Il risveglio - indietro
Pubblicata in data 22/10/2007

Risveglio non dal torpore, ma come ritorno alla realtà dopo i sogni. Che, si sa, è bene fare ad occhi aperti, perchè ad occhi chiusi sono poco attendibili. Così, la Roma dei sogni si ritrova a fare i conti con otto palloni raccattati in fondo alla rete nelle ultime due partite. Il modulo spallettiano che tanto fa divertire e tanto frutta è un modello di efficienza, ma quando non funziona alla perfezone e quando gli interpreti dei ruoli incappano in amnesie, allora il tutto si scioglie dimostrando una fragilità difficile da accettare. Zalayeta che salta indisturbato tra le belle statuine è l'emblema del momento dei giallorossi. Che, se fossero attrezzati per la media classifica, non ci mangeremmo le dita più di tanto. Nulla è perduto ovviamente, ma certi segnali sarebbe bene valutarli nella giusta ottica.

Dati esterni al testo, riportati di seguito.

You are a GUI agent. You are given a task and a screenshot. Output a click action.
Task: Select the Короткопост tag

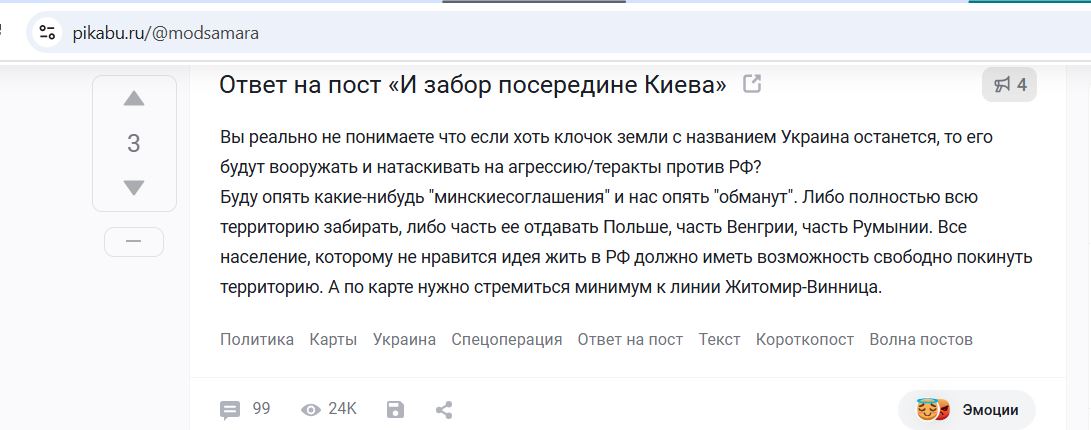804,340
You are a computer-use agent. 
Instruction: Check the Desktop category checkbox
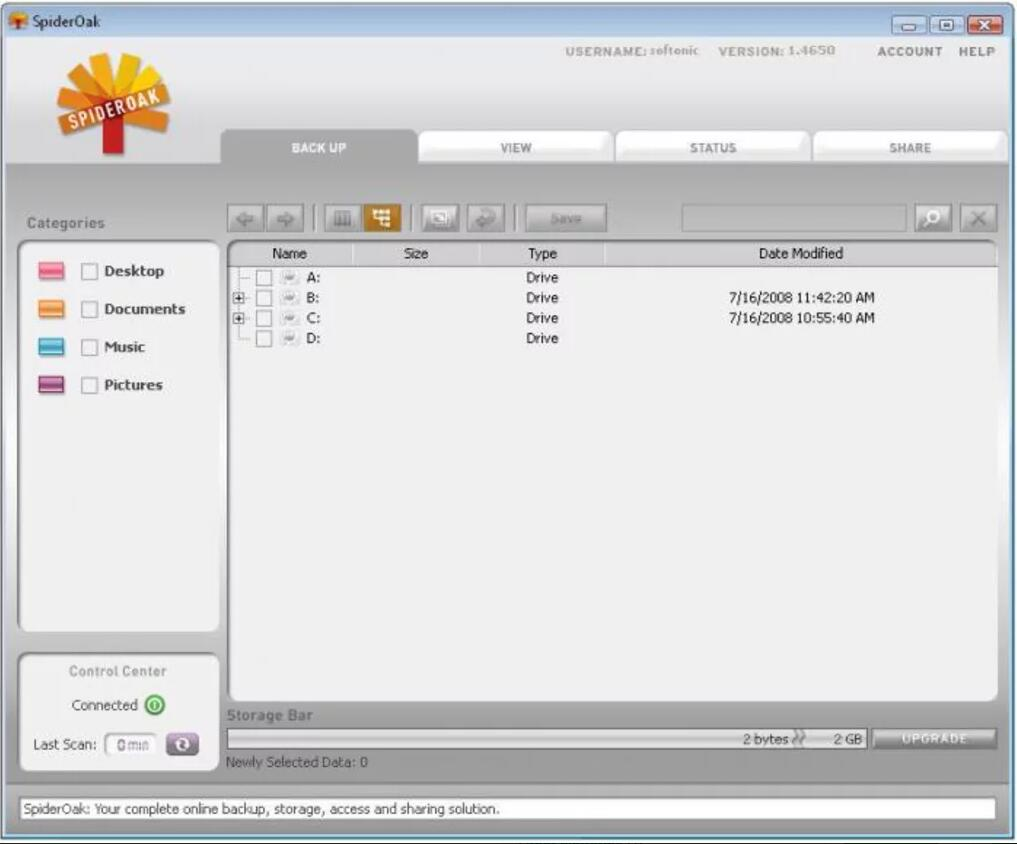point(90,271)
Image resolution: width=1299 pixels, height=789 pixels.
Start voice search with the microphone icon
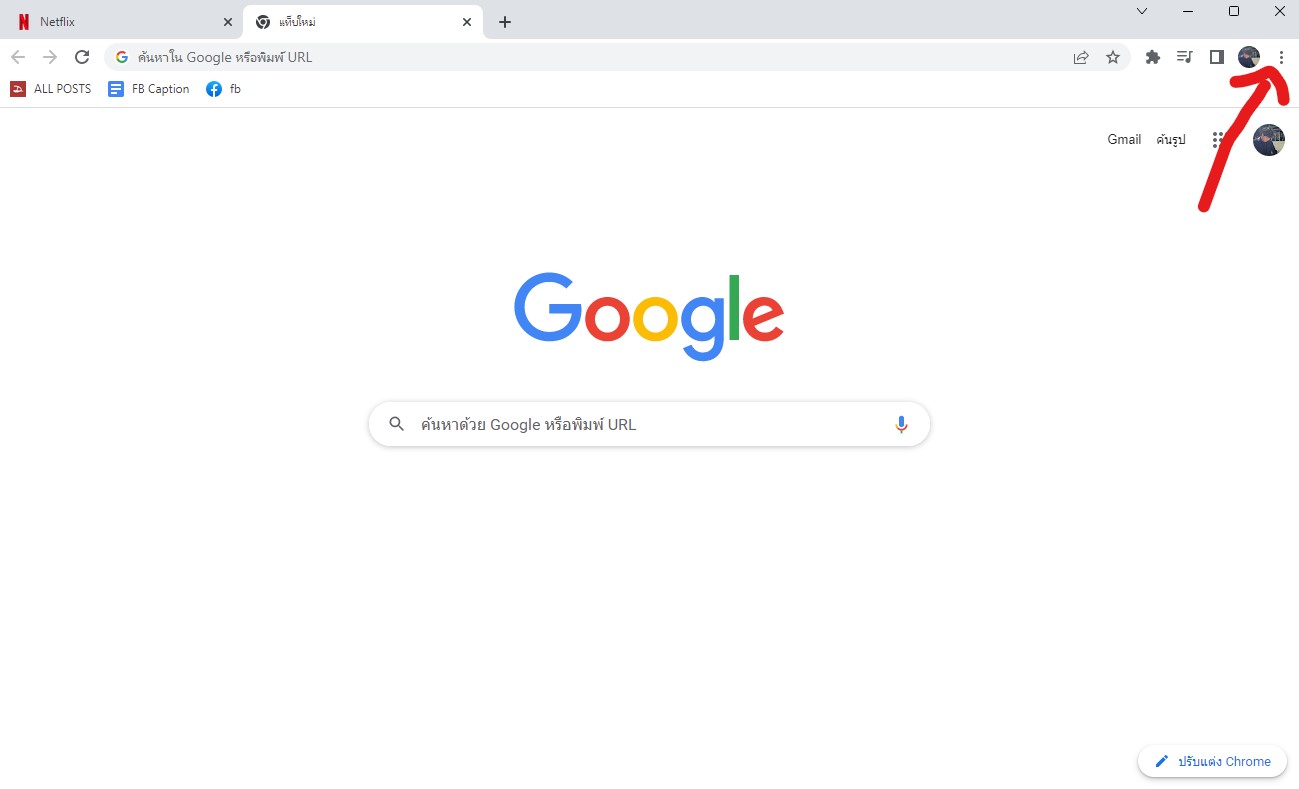click(x=901, y=424)
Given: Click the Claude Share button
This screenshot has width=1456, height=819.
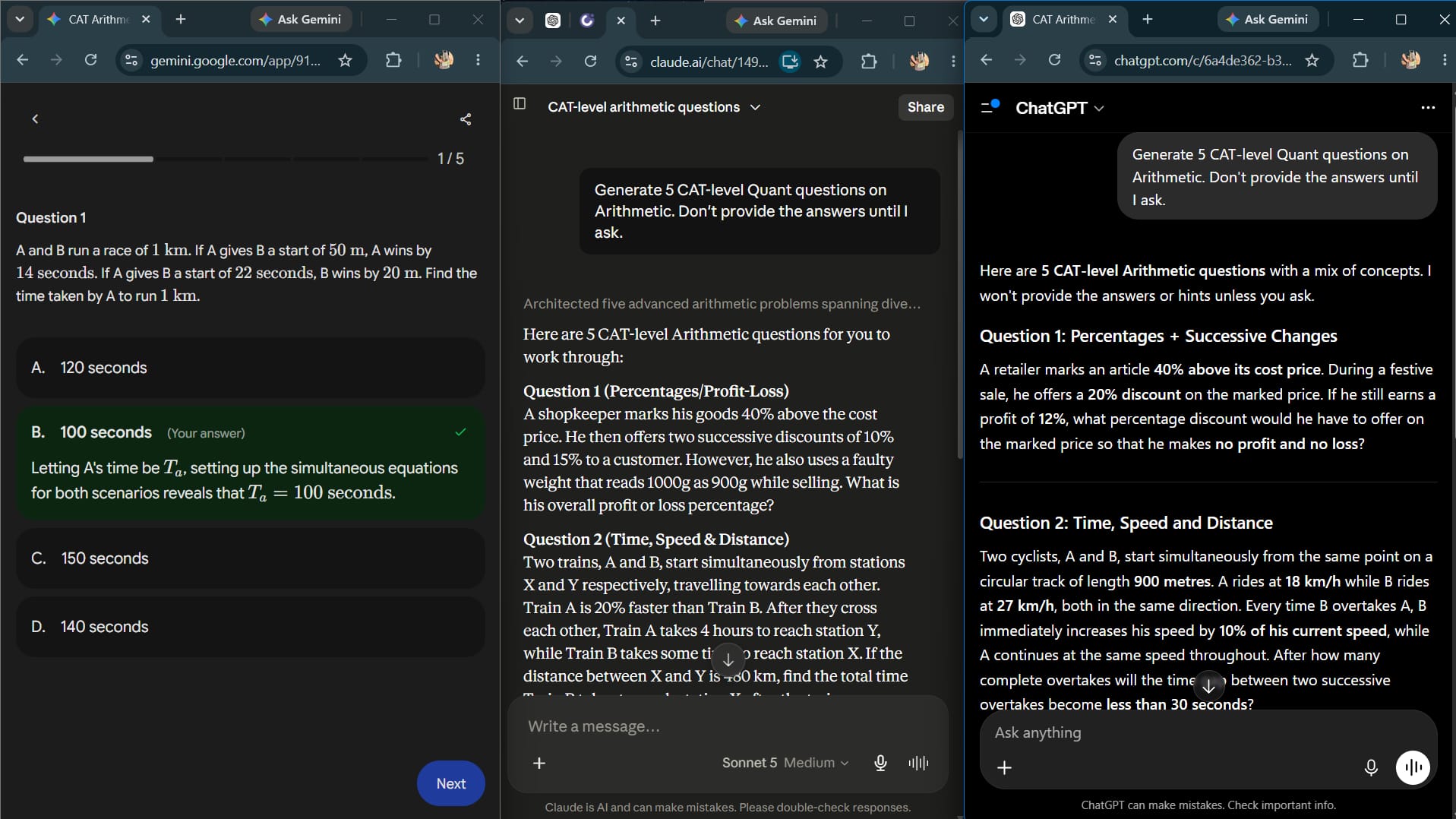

Alla prossima c'è il Milan, del quale mi fiderei ben poco nonostante la crisi innescata da Saudati. Dai fronti opposti, l'Inter segna il golletto con la boccia di un Adriano ancora oggetto misterioso e porta via tre punti dal "Granillo" nel suo stile: facendo poco e manco tanto bene. Chi invece quatta quatta si piazza al secondo posto è la Juve del redivivo Del Piero, fresco di rinnovo contrattuale, guizzante come non si vedeva da tempo, e oltretutto fresco papà di Tobias. La squadra di Ranieri nasconde le carte, ma il sospetto che queste siano buone c'è, ed è forte. E se pure Legrottaglie è tornato ad essere il giocatore che tutti volevano prima del periodo di notte fonda, allora si vede che a Torino lavorano bene, e sarà meglio tenerne conto. Tre gol dela Fiorentina al Siena con un Pazzini acrobata e un Vieri utile alla bisogna confermano le ambizioni dei viola, attenti anche a loro.